Pension consolidation, generally speaking, is a great solution. This is when you combine all (or some) of these different pension pots into one single pension to make things easier to track and manage.

By consolidating your pensions, you can:

  • Simplify management: Managing one pension pot is easier than managing several. Although consolidating your pension pots will take some admin time in the short term, it’s likely to save you time over the long term.
  • Receive a single pension payment: Once you retire, having several pension pots means you’d receive several smaller pension payments. By consolidating your pensions, you’ll receive one larger payment.
  • Reduce costs: Every pension plan comes with various fees. By having several pots, you’ll be paying these fees to multiple providers. Consolidating your pension pot means you’ll only pay one set of fees.
  • Get a better return: Some of your pots are likely to be outperforming others. Transferring all of your pensions into one of your better-performing schemes could mean you make a higher return on your investment over time. Plus, larger pension pots often have access to a wider range of investment funds.
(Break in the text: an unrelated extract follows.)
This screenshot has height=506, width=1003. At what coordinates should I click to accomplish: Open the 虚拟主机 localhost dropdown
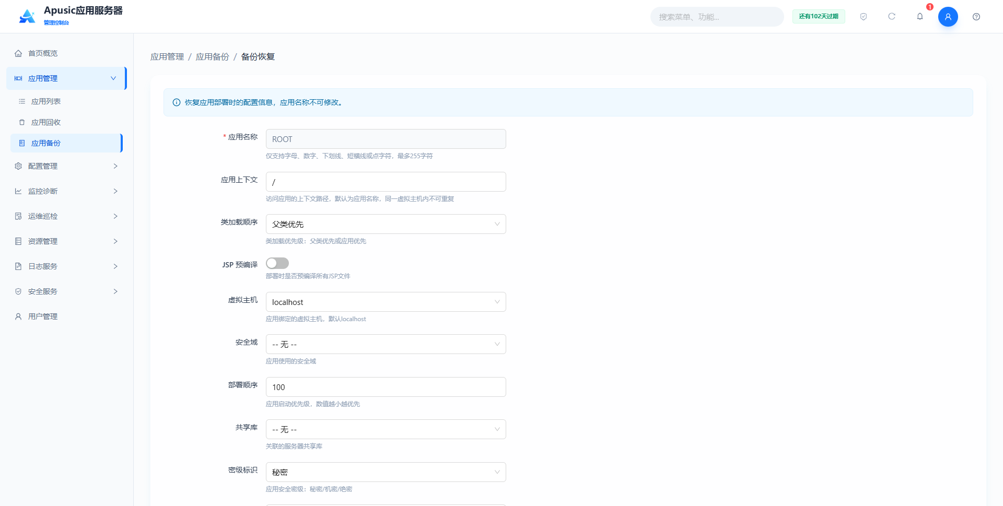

However, it's important to consider the potential drawbacks:

  • Lose benefits: If any of your existing pension schemes offer a final salary scheme, guaranteed annuity rates or guaranteed growth rates, these are highly valuable benefits. If you leave these schemes, there’s no guarantee you’ll get the same benefits elsewhere.
  • Exit fees & penalties: While consolidating your pensions generally means you’ll pay fewer fees in the long term, you could face some fees & penalties in the short term. Check the small print of each of your schemes and note down any exit fees and penalties.
  • Risk: You can often reduce the amount of fees you pay, and gain access to better investment options, by consolidating your pension. But it’s important to note that this isn’t a one-size-fits-all rule, and depending on who you transfer your pension to, you could end up worse off.

Before you begin the pension consolidation process, it’s important that you know and compare the features and benefits of the plan(s) you are thinking of transferring to. For free and impartial advice on choosing the right one for you, get in touch with Pension Wise by Money Helper.

How to consolidate my pension

By now, you should have all the details of your pensions, and know which pension pot you want to keep – so here are the next steps:

Get a transfer value

Contact each of your pension providers and request a transfer value. Have your reference or membership numbers on hand to make the process quicker.

Complete the pension transfer process

Next, you’ll need to complete all the necessary forms provided by your chosen pension provider. These days, this can usually be done online. Make sure you’re aware of the terms and conditions of the transfer, as well as any fees.

Be aware that this process can be time-consuming. You’re likely to need to provide ID, proof of address and other supporting documentation. Once the admin is complete, the transfer can take anywhere from a few weeks to several months.

Keep up-to-date with your new pension

After the transfer, see this as an opportunity for a fresh start. Explore the investment options and select the one that best suits your needs. Monitor your consolidated pension's performance and make adjustments when necessary.